The trial court denied State Farm’s motion to amend on the basis that the statute of limitations had expired for the personal injuries. State Farm then attempted to appeal to the circuit court and then remove the action to the circuit court, both of which were denied, and the case was set for trial on May 20, 2011. State Farm then voluntarily dismissed the case without prejudice.
State Farm refiled the action in general sessions court on January 31, 2012. The warrant stated that the suit was brought to recover damages to both the person and/or property of plaintiff’s insured, Ms. Rone, and sought $7,371.22 in damages. The warrant again attached the medical bills. The Defendant, Mr. Blondin, moved to dismiss the action on the grounds that the action was not refiled within one year of the prior dismissal and was not refiled within the three year statute of limitations period for torts involving property damage. Blondin further argued that State Farm appeared to maintain a suit for personal injuries, which was never part of the prior lawsuit, and which claim was brought outside of the one year statute of limitations. Following a hearing, the court dismissed the case with prejudice.
State Farm appealed to the circuit court and filed an Amended Complaint seeking damages of $44,124.57. Blondin moved to dismiss the complaint as barred by the statute of limitations. The motion was denied and the case proceeded to trial resulting in a judgment for State Farm of $20,575.00, which was reduced for the comparative fault of Ms. Rone to $16,460.00. Blondin filed an appeal.
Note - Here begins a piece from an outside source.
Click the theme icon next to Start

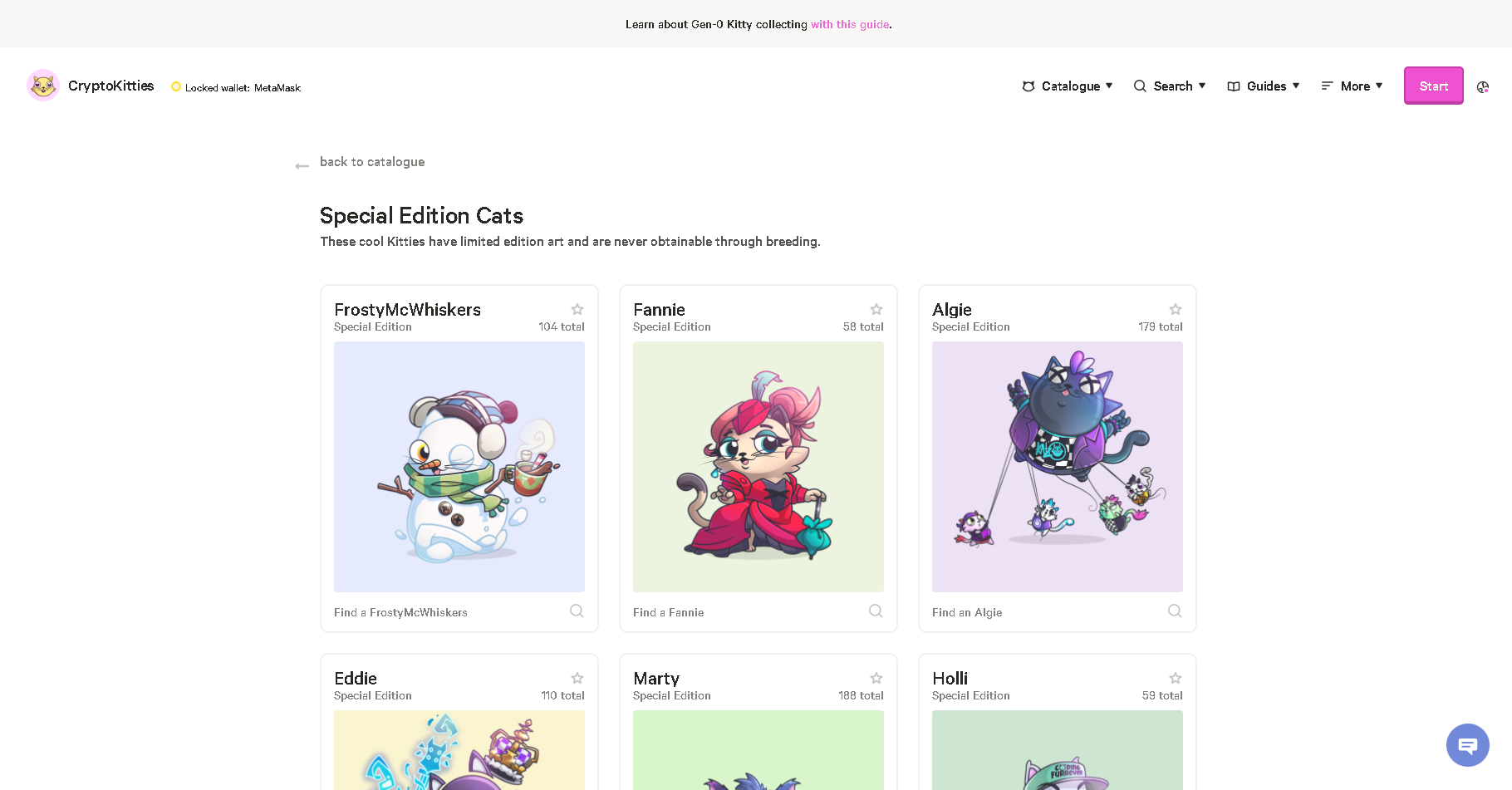pos(1483,86)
On appeal Blondin raised the following issues: whether the trial court erred in awarding damages for medical bills when State Farm failed to offer competent medical proof of the reasonableness and necessity of medical treatment, whether the trial court erred in awarding uninsured motorist damages against Blondin when State Farm failed to offer the basis for the damages, whether the trial court erred in failing to grant Blondin’s Motion to Dismiss the claim for personal injury as time barred, and whether the trial court erred in its allocation of fault.
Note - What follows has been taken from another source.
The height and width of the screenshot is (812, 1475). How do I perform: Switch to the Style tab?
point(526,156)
The Court began by discussing the motion to dismiss, which was based on Blondin’s assertion that State Farm’s claim for personal injury is barred by the one-year statute of limitations, because the claim was filed more than two-and-a-half years after the car wreck giving rise to the claim. The Court, however, held that the true issue was whether the January 31, 2012 warrant, which State Farm filed after nonsuiting the prior warrant, properly made an additional claim for personal injuries. The Court held that the first warrant filed in general sessions did not assert a claim for personal injuries, and that the personal injury claim was not made until after the applicable statute of limitations had run. The Court further held that the general sessions court properly denied State Farm’s attempt to add the cause of action after the statute of limitations had run. Finally, the Court held that State Farm’s attempts revive its case by voluntarily dismissing and refiling the action did not serve to expand the subject matter jurisdiction of the general sessions court to hear a time-barred action.
State Farm then attempted a novel line of argument regarding jurisdiction. It pointed to the case Supreme Court case Ware v. Meharry for the proposition that pleadings in general sessions are not required to be in writing. Thus, State Farm argued that the trial court erred in failing to apply Tenn. Code Ann. § 16-15-729, which essentially provides that cases originally filed in general sessions shall not be penalized in a higher court because of the informality of the initial pleadings. The Court rejected this argument, determining that neither Ware nor the statute would result in an untimely action being made timely as the result of an appeal. The Court held that because the action was barred by the statute of limitations, it was not entitled to recover for personal injuries.
The Court then held that the evidence in the record did not preponderate against the allocation of fault.